There are two options for this panel. Just add another 8mm hole at the bottom and open it open it up so the Ethernet cable can go through. Or you can make a bigger square opening for all the connectors (USB an Ethernet) to access from the outside.
Adjust the length of the wires to the power connector and mount the connector to the panel.
Saw to pieces of 30x100mm plastic 2mm thick. Both ends should be filed to get them a little smaller (1,6 mm).
Mount the Raspberry PI to the underside of the board. Just after the software test we will mount the ic880a board.
Drive a nut through the hole near the terminal block. M3 size will only fit if it is turned into it firmly. Put a bolt on the other side and finally when it reaches the PI also at the end.
Mount the pig tail in the panel
Mount one end part (antenna side) of the casing with the four screws. The two side panels should have the rails on the upside.

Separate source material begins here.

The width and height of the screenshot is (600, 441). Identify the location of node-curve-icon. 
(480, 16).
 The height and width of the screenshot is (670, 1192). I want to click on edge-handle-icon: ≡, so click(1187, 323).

Shift in the white plate, the PCB and again a plate into the casing.
Shift in the bottom plate. We will leave the upside open for the moment.
Mount the power connector in the other panel. Close the casing on the other side. Power connector on the upside
After building en testing the software we will finish the casing with the following steps
Mount the
ic880a board. Be careful! This is a very EMD sensitive (and expensive) board.
So ‘discharge’ yourself or even better use ESD equipment. Place the board onto
the three connectors. Check visual if you mounted it the right way!
Mount the pig tail to the antenna connector. Look at the picture to identify the right connector. Near pin 20 is another connector, this one is for the future GPS extension and we will not use this one, but the one near the 12 drilled holes. The connector is very small and can break easily.
The casing
can be mounted together.
Software
Debugging, Antenna and Outside LEDs
Common problems
- SPI bus not enabled in RASPI-CONFIG
- CE880 bridge not soldered
- SD Card problems: use good quality SD card (class 10), reinstall card if you have still problems here
Antenna
For test usage you can use the small inside antenna. You can connect outside antenna’s like:
· http://webshop.ideetron.nl/GP901C
· http://webshop.ideetron.nl/SD868L
You can connect the antenna with a SMA connector or use an adapter like this:
Using the appropriate cabling.
More info on the gateway, the software and antenna’s you can find on https://www.thethingsnetwork.org/forum/
Outside LED status
If you want to have a look on the LEDs if the box is closed, you can drill four holes in the box, extend the LEDs with some wire and put them in these 3mm holes.
You can use the gateway as ‘Wifi’ connected, but preferably you will connect with Ethernet. This also will not disturb any signals by the Wifi signal.